Highlights & Insights¶
- Problem Definition: This work systematically defines "Any-to-Any Interleaved Multimodal Learning," filling a void with 7 modalities, 30 domains, and multi-level difficulty.
- Sophisticated Evaluation: The SQCS/StS-LeS/ICS suite successfully decouples semantics, structure, and coherence, showing a Pearson correlation of up to 0.974 with human judgment.
- Fairness via Support Rate: The \(\tau\) correction mechanism differentiates between a model's inherent reasoning flaws and its architectural modality limitations.

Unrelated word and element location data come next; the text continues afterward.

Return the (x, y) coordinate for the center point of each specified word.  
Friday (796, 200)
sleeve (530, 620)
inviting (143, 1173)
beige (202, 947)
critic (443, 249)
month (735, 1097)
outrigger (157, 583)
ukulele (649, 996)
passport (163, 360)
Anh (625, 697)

- Agentic Strength: The TER module's evidence traceability and iteration loop effectively improve structured output quality in an agentic framework.
Limitations & Future Work¶
- UniMA is an agentic pipeline rather than a unified end-to-end model; its performance stems from integration rather than architectural breakthroughs.

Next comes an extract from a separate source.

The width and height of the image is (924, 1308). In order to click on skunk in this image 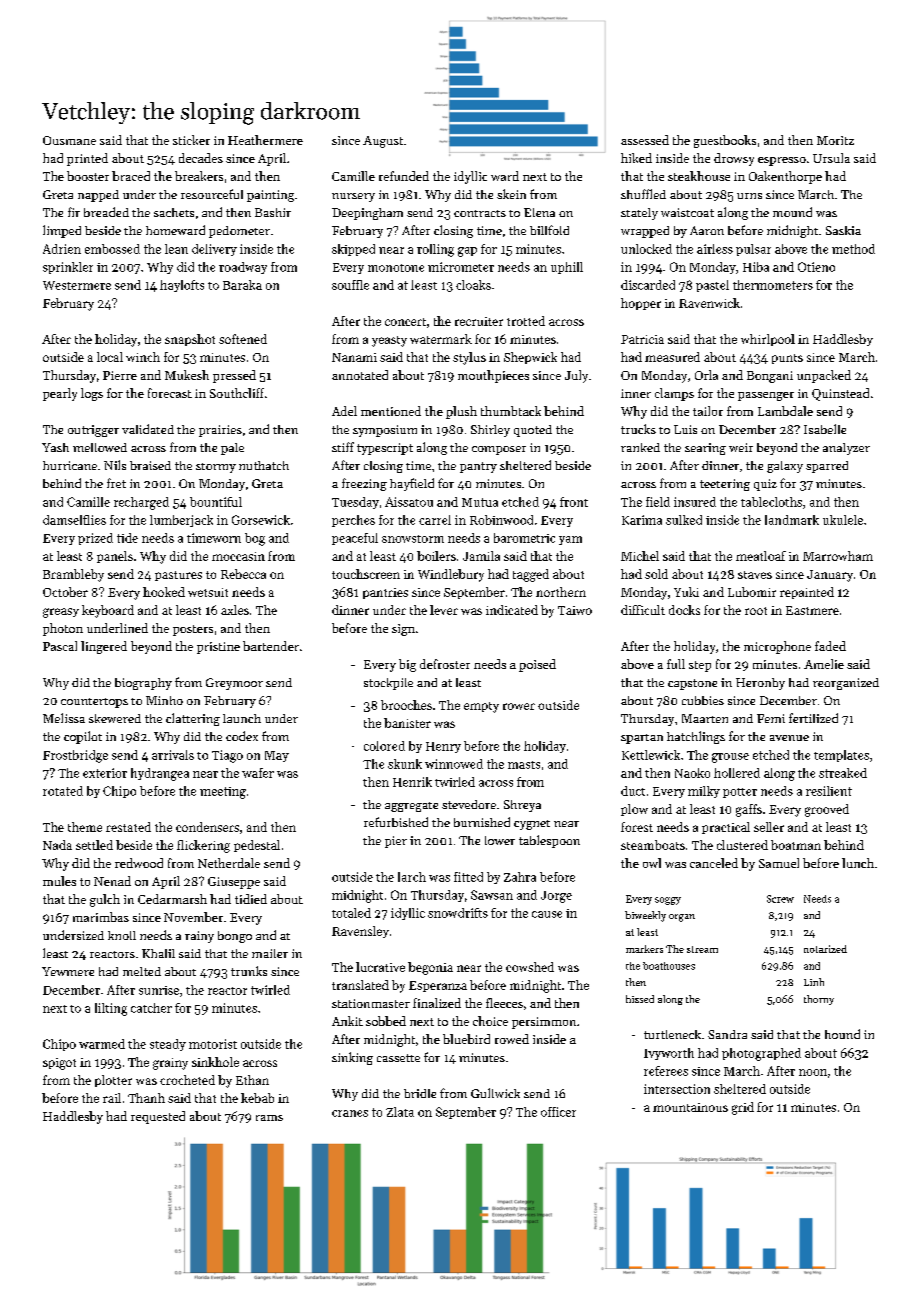, I will do `click(405, 764)`.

- Modality imbalance exists, with code (2.6%) and 3D (1.4%) having low representation.
- Evaluation depends heavily on LLM-as-Judge, potentially inheriting evaluator bias.

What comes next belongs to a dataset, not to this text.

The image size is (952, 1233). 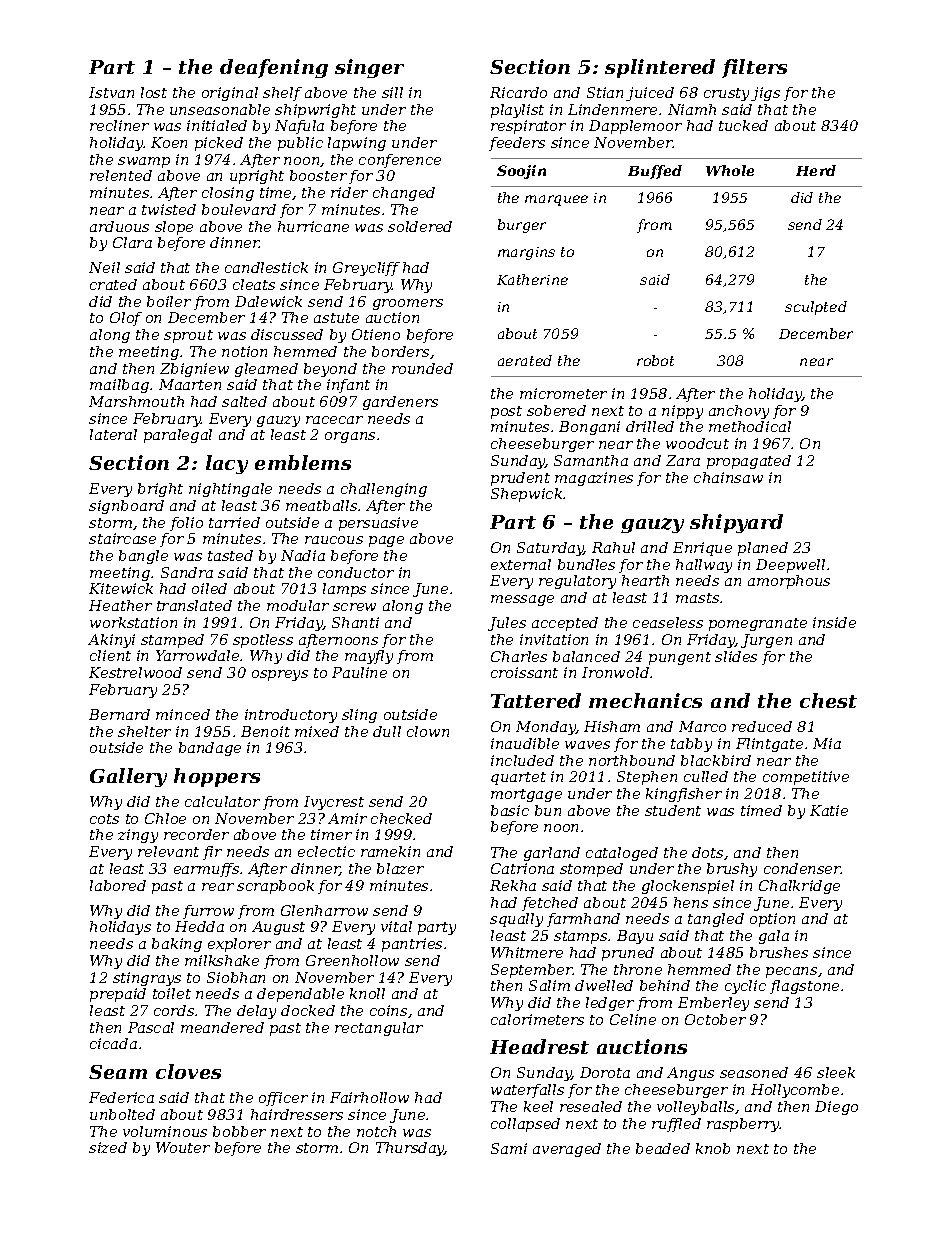 What do you see at coordinates (754, 68) in the image?
I see `filters` at bounding box center [754, 68].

- Absence of a human performance baseline makes it difficult to gauge the absolute proficiency of the ~60% SQCS score.
- Partial reliance on GPT-5-mini for instance generation may introduce synthetic data bias.
Related Work & Insights¶
- Comparison with MMIE/CoMM: UniM scales modalities from 2 to 7 and domains from ~10 to 30, representing a significant jump in complexity.
- Baseline Limitations: Experiments expose severe limitations in models like NExT-GPT and AnyGPT in interleaved contexts.
- Reasoning Paradigm: The "Generate → Check → Backtrack → Regenerate" paradigm used in TER offers a valuable template for complex multimodal tasks.
- Orthogonal Evaluation: Decomposing multimodal evaluation into semantic, structural, and coherence dimensions provides more actionable insights than a single score.
Rating¶
⭐⭐⭐⭐ An important benchmark contribution that systematically defines and evaluates any-to-any interleaved multimodal learning. High data scale and thoughtful evaluation design, though the UniMA baseline is more of an engineering integration than a model innovation.